**Work item**
For the entries below, the expected answer is the line with "Shop (43, 582)", the line with "sprachkurse@russischeskulturinstitut.at (205, 2198)", and every line between them, exactly as written, and nothing more.

**Task data**

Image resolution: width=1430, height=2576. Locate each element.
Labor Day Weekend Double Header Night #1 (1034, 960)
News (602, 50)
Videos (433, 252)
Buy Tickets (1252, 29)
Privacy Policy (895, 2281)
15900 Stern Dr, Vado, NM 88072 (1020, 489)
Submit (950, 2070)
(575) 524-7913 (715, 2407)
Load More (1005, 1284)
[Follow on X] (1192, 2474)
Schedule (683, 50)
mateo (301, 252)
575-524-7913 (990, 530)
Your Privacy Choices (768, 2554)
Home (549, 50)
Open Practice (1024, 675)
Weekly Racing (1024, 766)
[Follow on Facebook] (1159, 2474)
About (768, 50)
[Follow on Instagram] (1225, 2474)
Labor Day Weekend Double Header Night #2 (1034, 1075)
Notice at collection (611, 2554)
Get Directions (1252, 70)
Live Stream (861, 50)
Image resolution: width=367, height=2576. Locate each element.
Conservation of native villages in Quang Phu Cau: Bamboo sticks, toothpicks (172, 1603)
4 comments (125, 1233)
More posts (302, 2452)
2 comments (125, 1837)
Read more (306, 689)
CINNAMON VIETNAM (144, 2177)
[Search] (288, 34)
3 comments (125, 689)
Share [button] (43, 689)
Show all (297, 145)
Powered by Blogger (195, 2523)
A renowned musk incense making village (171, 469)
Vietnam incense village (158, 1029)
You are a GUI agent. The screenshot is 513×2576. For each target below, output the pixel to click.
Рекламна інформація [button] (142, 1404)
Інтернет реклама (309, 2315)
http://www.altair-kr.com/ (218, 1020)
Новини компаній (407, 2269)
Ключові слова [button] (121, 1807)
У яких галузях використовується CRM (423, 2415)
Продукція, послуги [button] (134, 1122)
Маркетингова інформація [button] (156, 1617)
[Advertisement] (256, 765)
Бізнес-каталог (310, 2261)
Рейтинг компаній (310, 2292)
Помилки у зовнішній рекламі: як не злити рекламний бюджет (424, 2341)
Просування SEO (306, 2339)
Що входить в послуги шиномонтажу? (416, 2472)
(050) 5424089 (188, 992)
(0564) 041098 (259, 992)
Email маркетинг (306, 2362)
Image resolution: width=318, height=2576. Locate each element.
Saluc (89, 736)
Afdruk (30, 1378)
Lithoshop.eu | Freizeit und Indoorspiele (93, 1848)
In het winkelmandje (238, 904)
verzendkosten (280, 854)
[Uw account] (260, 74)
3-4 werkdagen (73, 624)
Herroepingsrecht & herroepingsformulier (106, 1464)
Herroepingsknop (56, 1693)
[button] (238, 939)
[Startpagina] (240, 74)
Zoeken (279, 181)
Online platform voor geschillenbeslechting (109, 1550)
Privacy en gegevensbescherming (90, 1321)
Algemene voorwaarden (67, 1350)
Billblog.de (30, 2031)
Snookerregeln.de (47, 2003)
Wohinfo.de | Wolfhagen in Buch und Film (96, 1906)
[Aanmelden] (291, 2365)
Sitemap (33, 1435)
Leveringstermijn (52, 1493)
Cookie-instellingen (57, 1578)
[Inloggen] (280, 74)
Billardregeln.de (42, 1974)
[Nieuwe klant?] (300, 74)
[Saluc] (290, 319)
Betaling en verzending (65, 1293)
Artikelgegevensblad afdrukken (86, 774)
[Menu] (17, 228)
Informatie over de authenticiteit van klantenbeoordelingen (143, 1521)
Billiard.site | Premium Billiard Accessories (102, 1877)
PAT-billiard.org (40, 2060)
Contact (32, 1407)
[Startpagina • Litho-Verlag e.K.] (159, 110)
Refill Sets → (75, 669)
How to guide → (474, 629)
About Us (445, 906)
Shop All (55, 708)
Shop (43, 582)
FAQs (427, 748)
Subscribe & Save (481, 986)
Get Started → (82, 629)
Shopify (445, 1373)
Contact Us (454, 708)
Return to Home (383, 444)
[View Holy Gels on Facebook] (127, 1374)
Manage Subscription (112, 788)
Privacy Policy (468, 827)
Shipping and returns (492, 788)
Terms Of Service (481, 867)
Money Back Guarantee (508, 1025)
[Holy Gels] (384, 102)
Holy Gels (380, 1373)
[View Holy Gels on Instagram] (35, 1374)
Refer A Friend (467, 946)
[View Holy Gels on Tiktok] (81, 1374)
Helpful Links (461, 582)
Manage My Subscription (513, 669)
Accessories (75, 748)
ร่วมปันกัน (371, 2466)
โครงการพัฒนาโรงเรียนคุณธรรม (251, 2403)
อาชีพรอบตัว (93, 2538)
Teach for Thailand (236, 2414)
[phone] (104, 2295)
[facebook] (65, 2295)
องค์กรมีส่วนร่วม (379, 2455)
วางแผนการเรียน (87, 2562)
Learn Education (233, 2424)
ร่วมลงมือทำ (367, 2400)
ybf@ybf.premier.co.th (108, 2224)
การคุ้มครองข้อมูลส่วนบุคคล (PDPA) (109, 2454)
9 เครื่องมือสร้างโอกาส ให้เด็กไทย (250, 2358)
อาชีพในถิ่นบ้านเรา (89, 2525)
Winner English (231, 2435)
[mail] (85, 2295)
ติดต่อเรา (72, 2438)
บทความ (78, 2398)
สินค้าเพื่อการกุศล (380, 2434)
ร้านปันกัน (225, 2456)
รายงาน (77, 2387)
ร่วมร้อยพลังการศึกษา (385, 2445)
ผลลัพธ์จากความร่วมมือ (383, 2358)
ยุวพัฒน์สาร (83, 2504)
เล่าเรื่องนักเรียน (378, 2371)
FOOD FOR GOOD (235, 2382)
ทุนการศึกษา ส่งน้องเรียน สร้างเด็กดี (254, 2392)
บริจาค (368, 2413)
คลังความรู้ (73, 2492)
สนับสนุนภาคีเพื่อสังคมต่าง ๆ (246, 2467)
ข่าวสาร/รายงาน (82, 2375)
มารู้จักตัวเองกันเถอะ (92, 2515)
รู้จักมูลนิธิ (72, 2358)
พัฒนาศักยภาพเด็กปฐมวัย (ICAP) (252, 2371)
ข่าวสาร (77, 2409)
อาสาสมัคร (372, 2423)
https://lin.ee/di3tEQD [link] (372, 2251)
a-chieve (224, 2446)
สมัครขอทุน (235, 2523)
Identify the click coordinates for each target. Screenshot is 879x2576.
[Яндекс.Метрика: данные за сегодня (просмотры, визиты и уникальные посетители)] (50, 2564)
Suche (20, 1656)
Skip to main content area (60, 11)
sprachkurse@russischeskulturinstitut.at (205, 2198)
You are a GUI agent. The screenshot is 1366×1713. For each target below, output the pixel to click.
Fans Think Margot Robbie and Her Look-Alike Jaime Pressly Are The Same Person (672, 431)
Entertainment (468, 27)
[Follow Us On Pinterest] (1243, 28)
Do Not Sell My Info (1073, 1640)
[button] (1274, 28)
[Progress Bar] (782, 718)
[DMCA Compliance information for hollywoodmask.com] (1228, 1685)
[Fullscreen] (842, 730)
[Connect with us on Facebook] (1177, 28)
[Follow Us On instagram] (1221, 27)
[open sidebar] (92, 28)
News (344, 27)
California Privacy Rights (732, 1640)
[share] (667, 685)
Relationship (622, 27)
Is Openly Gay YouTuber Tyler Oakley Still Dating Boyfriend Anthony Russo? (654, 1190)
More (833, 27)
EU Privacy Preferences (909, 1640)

**Written reply**
Shop (43, 582)
FAQs (427, 748)
Subscribe & Save (481, 986)
Get Started → (82, 629)
Shopify (445, 1373)
Contact Us (454, 708)
Return to Home (383, 444)
[View Holy Gels on Facebook] (127, 1374)
Manage Subscription (112, 788)
Privacy Policy (468, 827)
Shipping and returns (492, 788)
Terms Of Service (481, 867)
Money Back Guarantee (508, 1025)
[Holy Gels] (384, 102)
Holy Gels (380, 1373)
[View Holy Gels on Instagram] (35, 1374)
Refer A Friend (467, 946)
[View Holy Gels on Tiktok] (81, 1374)
Helpful Links (461, 582)
Manage My Subscription (513, 669)
Accessories (75, 748)
ร่วมปันกัน (371, 2466)
โครงการพัฒนาโรงเรียนคุณธรรม (251, 2403)
อาชีพรอบตัว (93, 2538)
Teach for Thailand (236, 2414)
[phone] (104, 2295)
[facebook] (65, 2295)
องค์กรมีส่วนร่วม (379, 2455)
วางแผนการเรียน (87, 2562)
Learn Education (233, 2424)
ร่วมลงมือทำ (367, 2400)
ybf@ybf.premier.co.th (108, 2224)
การคุ้มครองข้อมูลส่วนบุคคล (PDPA) (109, 2454)
9 เครื่องมือสร้างโอกาส ให้เด็กไทย (250, 2358)
อาชีพในถิ่นบ้านเรา (89, 2525)
Winner English (231, 2435)
[mail] (85, 2295)
ติดต่อเรา (72, 2438)
บทความ (78, 2398)
สินค้าเพื่อการกุศล (380, 2434)
ร้านปันกัน (225, 2456)
รายงาน (77, 2387)
ร่วมร้อยพลังการศึกษา (385, 2445)
ผลลัพธ์จากความร่วมมือ (383, 2358)
ยุวพัฒน์สาร (83, 2504)
เล่าเรื่องนักเรียน (378, 2371)
FOOD FOR GOOD (235, 2382)
ทุนการศึกษา ส่งน้องเรียน สร้างเด็กดี (254, 2392)
บริจาค (368, 2413)
คลังความรู้ (73, 2492)
สนับสนุนภาคีเพื่อสังคมต่าง ๆ (246, 2467)
ข่าวสาร/รายงาน (82, 2375)
มารู้จักตัวเองกันเถอะ (92, 2515)
รู้จักมูลนิธิ (72, 2358)
พัฒนาศักยภาพเด็กปฐมวัย (ICAP) (252, 2371)
ข่าวสาร (77, 2409)
อาสาสมัคร (372, 2423)
https://lin.ee/di3tEQD [link] (372, 2251)
a-chieve (224, 2446)
สมัครขอทุน (235, 2523)
Identify the click coordinates for each target. Screenshot is 879x2576.
[Яндекс.Метрика: данные за сегодня (просмотры, визиты и уникальные посетители)] (50, 2564)
Suche (20, 1656)
Skip to main content area (60, 11)
sprachkurse@russischeskulturinstitut.at (205, 2198)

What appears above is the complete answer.